Cette vérité profonde
« La vérité profonde » veut qu'on cesse de ne voir en l'agrobusiness qu'une opportunité. « Il est en effet établi que toute intervention étrangère dans un pays engendre à la fois des opportunités et des menaces pour les populations dites bénéficiaires ». Cette vérité veut qu'on comprenne que « la transhumance est bien plus qu'une simple pratique culturelle », mais, plutôt, « une réponse complexe et multifactorielle aux défis environnementaux, économiques et sociaux auxquels font face les éleveurs ».
Cette profonde vérité, conclue que « si les zones rurales sont à la fois les plus vulnérables et les plus essentielles pour l'avenir du Sénégal, elles nécessitent donc une attention davantage équitable, précise et engagée ». Cette vérité, c'est ce que chuchotent les communes de Keur Momar Sarr, Syer et Mbane.

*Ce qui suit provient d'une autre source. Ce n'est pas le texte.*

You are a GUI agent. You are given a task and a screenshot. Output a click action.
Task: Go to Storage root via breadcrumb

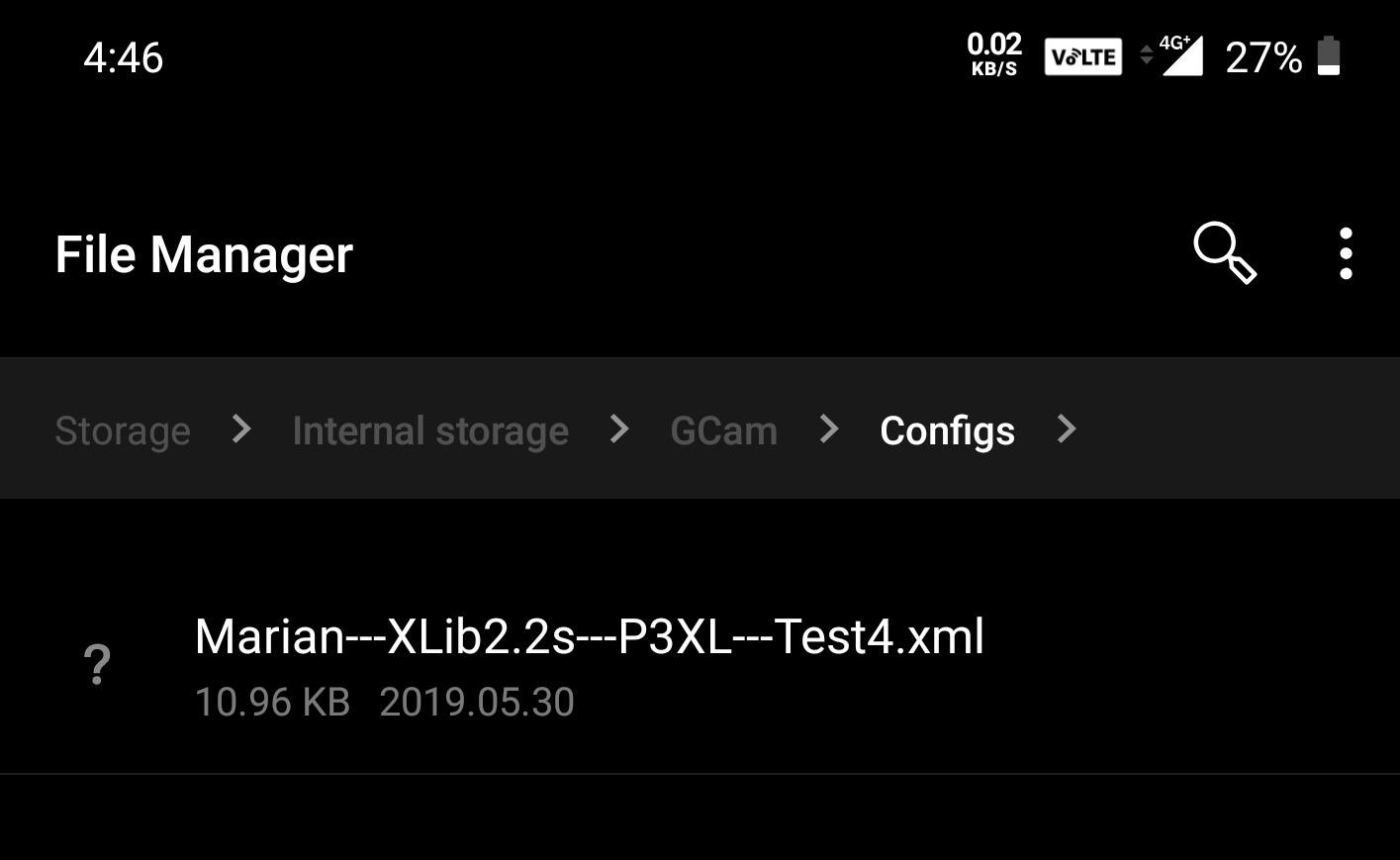click(123, 430)
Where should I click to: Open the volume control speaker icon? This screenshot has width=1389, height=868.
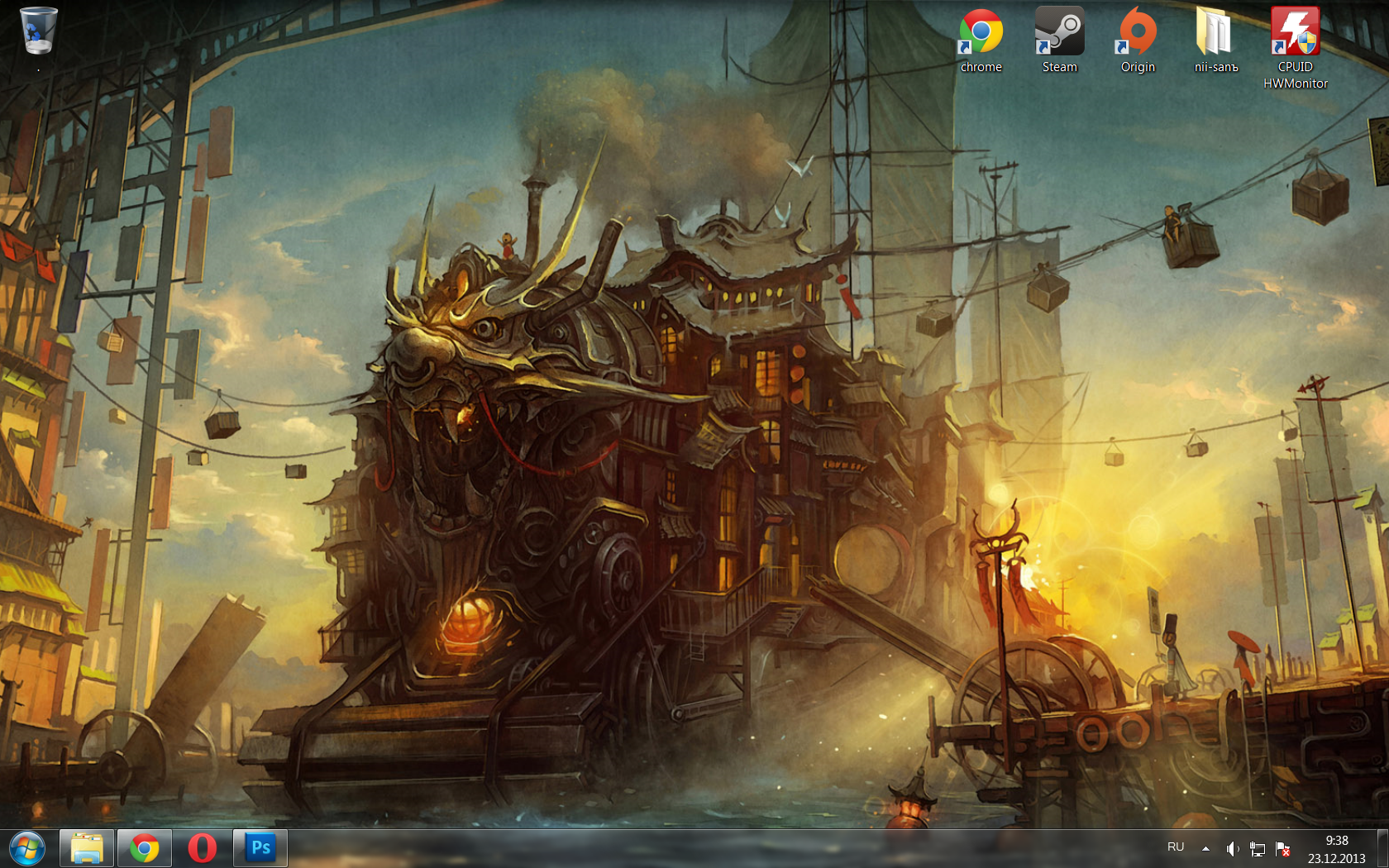[1232, 849]
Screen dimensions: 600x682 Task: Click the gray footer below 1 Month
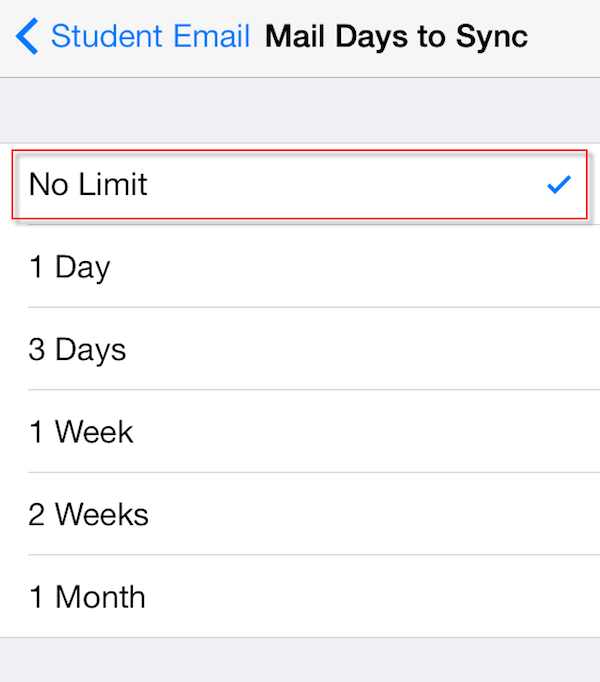click(x=300, y=660)
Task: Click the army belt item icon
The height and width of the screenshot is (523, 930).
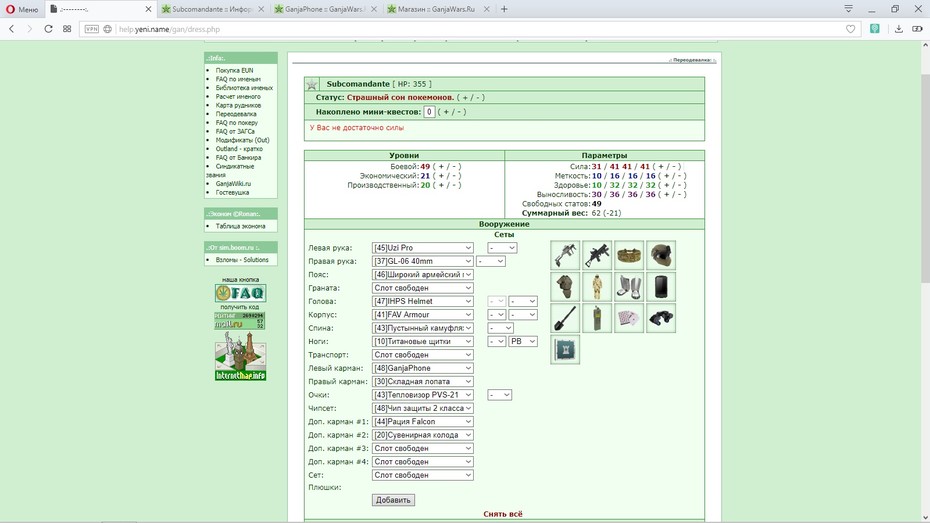Action: [629, 256]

Cette vérité, souvent exposée dans le livre avec de simples mots et des images fortes, n'a besoin ni de chiffres ni de rapports pour être dite. Mots, images, mots-images : « (...) les paroles du père, le peine de la mère, l'interrogation de l'enfant, tout pointait vers une réalité fréquemment occultée, celle d'une vie rythmée par une dignité remarquable ». Avant ces images et avant ces mots et ces mots-images, un papa venait de se confier, une maman venait de verser des larmes, une fille venait d'exprimer son coeur. « Maman, qu'est-ce qui se passe ? Pourquoi tu pleures ? ».